NAPLAN stands for National Assessment Program, Literacy And Numeracy, and these are a series of tests in literacy and numeracy, introduced in 2008, that all eligible Australian schoolchildren sit in years 3, 5, 7 and 9. The literacy component consists of three tests: reading, writing and language conventions (i.e. spelling, grammar and punctuation) while the numeracy component comprises just one test for each participating year.

All states and territory governments, as well as all Catholic and private schools, agreed to participate in the national testing program as part of national funding agreements. The tests are held every year during one week in May, with parents receiving individual results for their children and results comparing states and territories, released in September. Individual school results are posted on the Myschool website at the end of the year.

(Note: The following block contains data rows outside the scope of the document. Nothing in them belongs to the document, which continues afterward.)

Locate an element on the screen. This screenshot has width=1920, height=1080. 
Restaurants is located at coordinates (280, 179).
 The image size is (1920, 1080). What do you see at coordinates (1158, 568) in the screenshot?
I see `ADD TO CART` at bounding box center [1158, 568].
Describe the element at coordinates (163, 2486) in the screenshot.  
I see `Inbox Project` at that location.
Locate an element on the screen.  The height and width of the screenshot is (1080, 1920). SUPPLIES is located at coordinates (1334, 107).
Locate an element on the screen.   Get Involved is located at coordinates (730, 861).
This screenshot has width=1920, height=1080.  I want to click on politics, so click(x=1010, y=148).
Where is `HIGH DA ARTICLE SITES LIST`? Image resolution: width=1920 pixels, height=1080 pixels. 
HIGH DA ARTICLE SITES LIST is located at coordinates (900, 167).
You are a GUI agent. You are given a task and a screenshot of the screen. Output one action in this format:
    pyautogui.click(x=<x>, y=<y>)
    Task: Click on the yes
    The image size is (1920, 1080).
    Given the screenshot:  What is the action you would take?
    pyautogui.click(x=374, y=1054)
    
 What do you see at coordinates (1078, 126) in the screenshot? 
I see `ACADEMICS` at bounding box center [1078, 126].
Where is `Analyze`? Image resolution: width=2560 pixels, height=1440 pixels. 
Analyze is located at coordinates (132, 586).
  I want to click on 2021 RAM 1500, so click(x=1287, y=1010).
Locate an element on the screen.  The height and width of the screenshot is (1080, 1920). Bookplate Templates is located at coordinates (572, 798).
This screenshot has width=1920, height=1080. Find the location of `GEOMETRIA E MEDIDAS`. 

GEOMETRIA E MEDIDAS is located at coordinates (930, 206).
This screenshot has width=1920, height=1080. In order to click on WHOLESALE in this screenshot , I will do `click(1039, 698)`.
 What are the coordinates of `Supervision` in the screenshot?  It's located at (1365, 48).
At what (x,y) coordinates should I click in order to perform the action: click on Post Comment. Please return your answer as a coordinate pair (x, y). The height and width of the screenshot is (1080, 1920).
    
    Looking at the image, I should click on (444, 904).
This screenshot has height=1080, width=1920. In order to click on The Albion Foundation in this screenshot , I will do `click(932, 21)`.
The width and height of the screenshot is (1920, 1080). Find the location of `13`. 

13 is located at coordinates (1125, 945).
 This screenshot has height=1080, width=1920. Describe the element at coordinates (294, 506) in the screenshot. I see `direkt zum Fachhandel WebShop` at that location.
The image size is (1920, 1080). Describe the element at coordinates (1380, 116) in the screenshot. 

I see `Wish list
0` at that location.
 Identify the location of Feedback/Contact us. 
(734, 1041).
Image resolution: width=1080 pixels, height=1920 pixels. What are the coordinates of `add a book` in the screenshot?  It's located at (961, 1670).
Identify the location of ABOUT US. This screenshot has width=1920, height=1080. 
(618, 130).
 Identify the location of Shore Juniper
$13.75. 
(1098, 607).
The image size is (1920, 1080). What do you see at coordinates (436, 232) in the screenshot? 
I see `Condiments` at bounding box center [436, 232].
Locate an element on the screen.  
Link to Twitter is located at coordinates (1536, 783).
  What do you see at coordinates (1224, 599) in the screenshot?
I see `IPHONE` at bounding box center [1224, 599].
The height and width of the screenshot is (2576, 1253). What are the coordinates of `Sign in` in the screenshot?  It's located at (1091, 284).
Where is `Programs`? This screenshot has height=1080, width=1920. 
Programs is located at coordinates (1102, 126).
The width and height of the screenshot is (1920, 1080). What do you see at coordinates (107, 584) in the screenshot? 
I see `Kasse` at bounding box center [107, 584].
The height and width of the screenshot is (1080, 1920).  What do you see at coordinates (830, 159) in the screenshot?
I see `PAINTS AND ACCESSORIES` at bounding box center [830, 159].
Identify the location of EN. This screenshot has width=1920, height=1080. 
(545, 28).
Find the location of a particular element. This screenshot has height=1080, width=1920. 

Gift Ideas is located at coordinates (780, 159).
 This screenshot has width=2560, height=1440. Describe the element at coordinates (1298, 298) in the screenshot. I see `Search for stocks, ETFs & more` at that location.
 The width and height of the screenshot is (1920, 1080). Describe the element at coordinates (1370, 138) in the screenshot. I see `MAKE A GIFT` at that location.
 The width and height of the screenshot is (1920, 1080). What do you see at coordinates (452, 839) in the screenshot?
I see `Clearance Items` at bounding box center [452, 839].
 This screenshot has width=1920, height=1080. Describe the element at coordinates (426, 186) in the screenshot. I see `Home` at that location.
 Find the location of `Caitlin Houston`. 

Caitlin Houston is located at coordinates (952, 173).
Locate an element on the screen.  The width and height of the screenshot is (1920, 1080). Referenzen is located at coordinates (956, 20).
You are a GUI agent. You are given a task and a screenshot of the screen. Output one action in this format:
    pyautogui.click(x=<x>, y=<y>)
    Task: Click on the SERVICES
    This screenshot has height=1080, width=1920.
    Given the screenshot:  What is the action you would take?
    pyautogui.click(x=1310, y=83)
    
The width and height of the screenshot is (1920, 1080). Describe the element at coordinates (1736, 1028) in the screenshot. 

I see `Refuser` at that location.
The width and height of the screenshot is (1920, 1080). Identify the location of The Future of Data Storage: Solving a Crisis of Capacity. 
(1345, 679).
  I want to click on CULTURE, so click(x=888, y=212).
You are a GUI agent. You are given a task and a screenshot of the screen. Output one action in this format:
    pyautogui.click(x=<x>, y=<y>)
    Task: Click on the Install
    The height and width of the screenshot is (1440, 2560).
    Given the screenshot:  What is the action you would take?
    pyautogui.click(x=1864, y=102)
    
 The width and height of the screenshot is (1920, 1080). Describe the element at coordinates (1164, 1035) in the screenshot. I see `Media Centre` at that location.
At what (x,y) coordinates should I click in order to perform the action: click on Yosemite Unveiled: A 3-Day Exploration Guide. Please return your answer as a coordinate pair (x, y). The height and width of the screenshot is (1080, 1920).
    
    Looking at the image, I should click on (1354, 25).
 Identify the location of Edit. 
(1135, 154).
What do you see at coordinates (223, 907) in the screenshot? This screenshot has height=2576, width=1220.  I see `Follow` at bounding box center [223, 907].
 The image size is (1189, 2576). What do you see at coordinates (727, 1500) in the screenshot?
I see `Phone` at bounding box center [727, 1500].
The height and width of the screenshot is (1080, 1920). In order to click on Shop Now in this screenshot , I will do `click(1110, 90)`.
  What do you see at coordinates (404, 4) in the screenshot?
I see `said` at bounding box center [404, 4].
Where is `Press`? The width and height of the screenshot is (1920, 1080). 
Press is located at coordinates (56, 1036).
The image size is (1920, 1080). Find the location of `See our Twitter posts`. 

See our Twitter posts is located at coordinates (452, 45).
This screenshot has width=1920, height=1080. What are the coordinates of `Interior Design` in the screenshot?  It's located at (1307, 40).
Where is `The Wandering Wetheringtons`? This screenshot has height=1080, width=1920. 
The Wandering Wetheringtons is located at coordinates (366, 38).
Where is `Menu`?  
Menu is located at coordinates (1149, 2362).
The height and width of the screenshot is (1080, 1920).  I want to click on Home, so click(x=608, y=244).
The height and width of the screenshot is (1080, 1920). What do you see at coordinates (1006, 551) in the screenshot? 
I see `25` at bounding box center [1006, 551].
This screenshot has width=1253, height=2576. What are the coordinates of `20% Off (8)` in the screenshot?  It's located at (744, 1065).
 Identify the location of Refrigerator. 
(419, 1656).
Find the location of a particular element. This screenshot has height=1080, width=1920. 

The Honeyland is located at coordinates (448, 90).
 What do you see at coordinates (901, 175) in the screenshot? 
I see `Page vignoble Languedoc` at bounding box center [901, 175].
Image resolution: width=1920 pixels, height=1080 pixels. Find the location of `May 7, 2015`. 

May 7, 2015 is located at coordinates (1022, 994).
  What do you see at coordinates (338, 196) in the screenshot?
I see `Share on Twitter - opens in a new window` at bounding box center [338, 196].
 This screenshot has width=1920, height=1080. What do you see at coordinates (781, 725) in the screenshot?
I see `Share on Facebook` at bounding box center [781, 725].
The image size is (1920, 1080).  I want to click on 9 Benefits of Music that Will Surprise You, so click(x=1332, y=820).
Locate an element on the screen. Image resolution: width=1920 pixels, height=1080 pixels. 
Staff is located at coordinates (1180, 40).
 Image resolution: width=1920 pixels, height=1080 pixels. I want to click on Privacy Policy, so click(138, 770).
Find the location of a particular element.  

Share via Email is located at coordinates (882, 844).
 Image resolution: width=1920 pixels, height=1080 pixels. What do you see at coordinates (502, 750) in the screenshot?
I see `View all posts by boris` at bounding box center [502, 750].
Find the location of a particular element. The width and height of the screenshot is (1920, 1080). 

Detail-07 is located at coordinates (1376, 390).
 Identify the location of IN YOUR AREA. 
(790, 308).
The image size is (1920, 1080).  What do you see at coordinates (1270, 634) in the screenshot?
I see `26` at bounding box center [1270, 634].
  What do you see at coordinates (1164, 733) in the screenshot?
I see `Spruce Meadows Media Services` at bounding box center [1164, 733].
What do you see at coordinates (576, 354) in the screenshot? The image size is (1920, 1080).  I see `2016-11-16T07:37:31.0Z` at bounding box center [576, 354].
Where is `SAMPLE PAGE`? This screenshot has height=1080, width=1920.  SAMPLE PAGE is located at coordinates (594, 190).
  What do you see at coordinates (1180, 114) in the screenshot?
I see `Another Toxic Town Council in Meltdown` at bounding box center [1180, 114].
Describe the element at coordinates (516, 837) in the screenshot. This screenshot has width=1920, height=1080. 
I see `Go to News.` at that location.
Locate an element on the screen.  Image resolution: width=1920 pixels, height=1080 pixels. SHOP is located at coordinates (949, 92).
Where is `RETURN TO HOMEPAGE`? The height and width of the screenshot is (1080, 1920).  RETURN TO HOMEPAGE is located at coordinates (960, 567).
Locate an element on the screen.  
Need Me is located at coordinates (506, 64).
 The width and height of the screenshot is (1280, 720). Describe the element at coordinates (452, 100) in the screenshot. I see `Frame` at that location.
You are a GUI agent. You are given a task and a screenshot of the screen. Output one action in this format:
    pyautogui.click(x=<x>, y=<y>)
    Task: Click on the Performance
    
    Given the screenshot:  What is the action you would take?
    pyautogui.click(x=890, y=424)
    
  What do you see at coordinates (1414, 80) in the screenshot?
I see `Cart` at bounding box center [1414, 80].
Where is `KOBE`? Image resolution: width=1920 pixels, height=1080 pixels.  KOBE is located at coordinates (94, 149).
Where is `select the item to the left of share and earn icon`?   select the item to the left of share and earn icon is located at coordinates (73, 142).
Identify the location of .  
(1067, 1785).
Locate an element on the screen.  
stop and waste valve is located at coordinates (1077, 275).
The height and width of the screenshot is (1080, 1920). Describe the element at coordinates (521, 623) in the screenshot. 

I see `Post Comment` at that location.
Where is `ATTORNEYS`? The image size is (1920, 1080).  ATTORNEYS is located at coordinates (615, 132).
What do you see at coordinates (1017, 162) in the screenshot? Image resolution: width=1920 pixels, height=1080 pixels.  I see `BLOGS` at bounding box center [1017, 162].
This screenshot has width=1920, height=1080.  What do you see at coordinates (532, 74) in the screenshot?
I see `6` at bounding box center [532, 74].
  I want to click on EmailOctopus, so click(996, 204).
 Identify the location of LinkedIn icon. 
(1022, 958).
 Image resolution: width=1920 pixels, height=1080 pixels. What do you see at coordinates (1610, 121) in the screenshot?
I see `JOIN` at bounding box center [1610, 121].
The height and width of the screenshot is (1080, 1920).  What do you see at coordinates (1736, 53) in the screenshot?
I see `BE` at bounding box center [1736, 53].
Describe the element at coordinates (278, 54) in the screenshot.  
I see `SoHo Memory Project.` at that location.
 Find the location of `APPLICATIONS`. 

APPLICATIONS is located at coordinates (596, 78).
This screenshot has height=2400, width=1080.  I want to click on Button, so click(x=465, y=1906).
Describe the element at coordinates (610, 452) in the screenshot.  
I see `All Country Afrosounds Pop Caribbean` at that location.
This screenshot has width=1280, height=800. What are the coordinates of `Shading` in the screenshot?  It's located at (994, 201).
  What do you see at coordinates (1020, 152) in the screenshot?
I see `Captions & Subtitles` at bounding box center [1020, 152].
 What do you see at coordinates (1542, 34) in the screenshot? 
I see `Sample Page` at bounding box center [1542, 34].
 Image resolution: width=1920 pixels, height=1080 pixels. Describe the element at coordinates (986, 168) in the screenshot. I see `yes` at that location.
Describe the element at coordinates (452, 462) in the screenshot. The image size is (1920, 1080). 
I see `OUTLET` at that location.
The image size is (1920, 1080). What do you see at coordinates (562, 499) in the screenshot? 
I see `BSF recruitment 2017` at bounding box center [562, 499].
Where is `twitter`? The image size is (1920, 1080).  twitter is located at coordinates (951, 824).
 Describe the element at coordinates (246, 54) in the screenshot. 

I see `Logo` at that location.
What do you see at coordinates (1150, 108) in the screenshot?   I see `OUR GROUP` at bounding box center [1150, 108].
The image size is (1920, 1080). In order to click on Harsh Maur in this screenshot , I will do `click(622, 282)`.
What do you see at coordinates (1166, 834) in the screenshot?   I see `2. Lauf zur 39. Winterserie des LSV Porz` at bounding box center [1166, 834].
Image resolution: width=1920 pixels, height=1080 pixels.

Originally, many teacher organizations vehemently opposed the publishing of NAPLAN results, chiefly on the basis that information could be used to construct league tables, as has happened in the US and UK, where schools are ranked on performance. It has been found that in those countries schools very quickly adapted to the systems and (too) much energy and focus was placed on practicing for the assessments, rather than necessarily teaching the curriculum. However, NAPLAN tests are based on state and territory curriculum, so there is not necessarily an inconsistency.

The Myschool website and NAPLAN tests have however introduced a considerable amount of (much-needed) transparency into education performance in Australia. Some of the prestigious private schools have been seen to perform relatively poorly; which is very embarrassing when fees have been escalating at well above inflation rate in the private school sector for some time.

NAPLAN should provide measurable feedback on education performance, with improved granularity, as time goes by. However, it probably also means an increasing demand for "brighter students" within the private school system and more systematic entry exams - some private schools are already requesting details of a student's NAPLAN results prior to acceptance.